No it isn't the point. I admit the porn is suspicious, but I don't think it's right to conclude from that one single find of porn on his phone means that he must be wanking away to porn like a teenager.

The often-presumed reasoning goes like this: bloke's turned on, decides to wank, looks at porn. Conclusion: bloke's a lying bastard whose doing it all the time.

But there is an alternative: bloke's not turned on, hasn't been for ages but would like to be, and tries to apply the jump leads by looking at porn (with or without success).

Everything the OP says points to his having a low libido, hopefully for psychological reasons that can be solved. I can really picture the situation of a bloke who not only has a low libido but whose upbringing doesn't make him confident with intimacy. The very idea of sex is probably threatening to him - even with his beloved partner. Having said this, I want to make it clear that if I am right, it is his problem, and not the OP's responsibility.

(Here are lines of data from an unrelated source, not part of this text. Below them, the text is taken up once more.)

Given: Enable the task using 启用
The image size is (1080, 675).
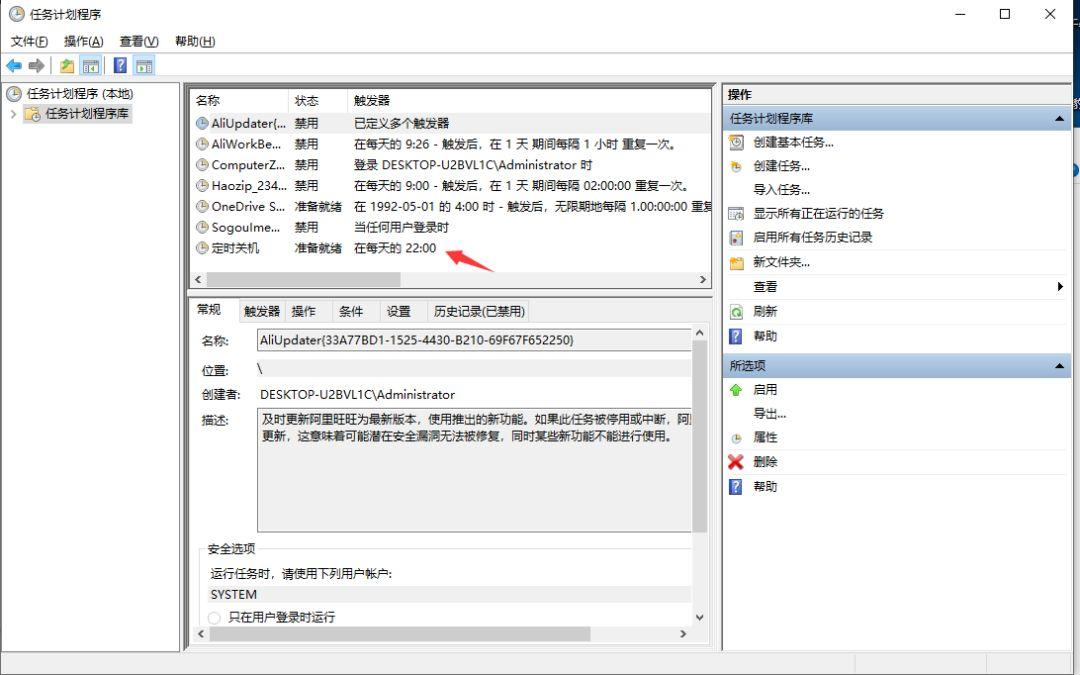Looking at the screenshot, I should pyautogui.click(x=763, y=390).
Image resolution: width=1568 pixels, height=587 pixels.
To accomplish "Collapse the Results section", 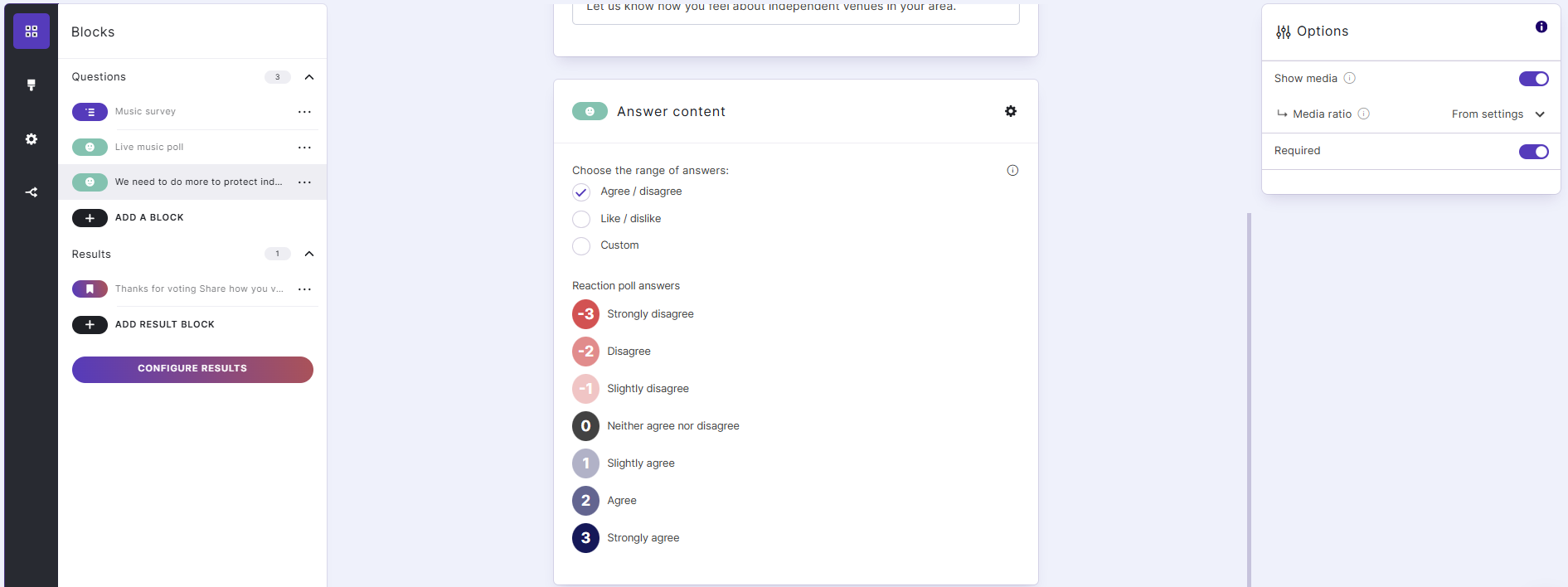I will tap(308, 254).
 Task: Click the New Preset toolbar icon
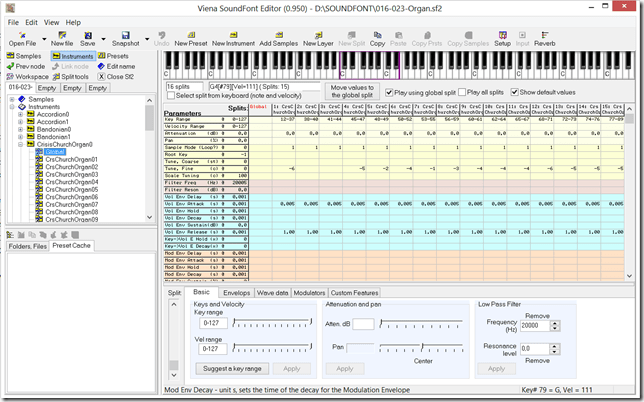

I reckon most partnered men who get their rocks off to porn are also having sex with pretty reasonable frequency, unless there is trouble in the relationship. Wanking is easy, but sex is more rewarding overall.

I re-read the OP, and there is nothing that strikes me as clearly inconsistent with this possiblity. You might not give him the benefit of the doubt, but I hope the OP does, particularly as he's doing something about it.

spancake

Sorry to hear it. Perhaps your dh will consider counselling too?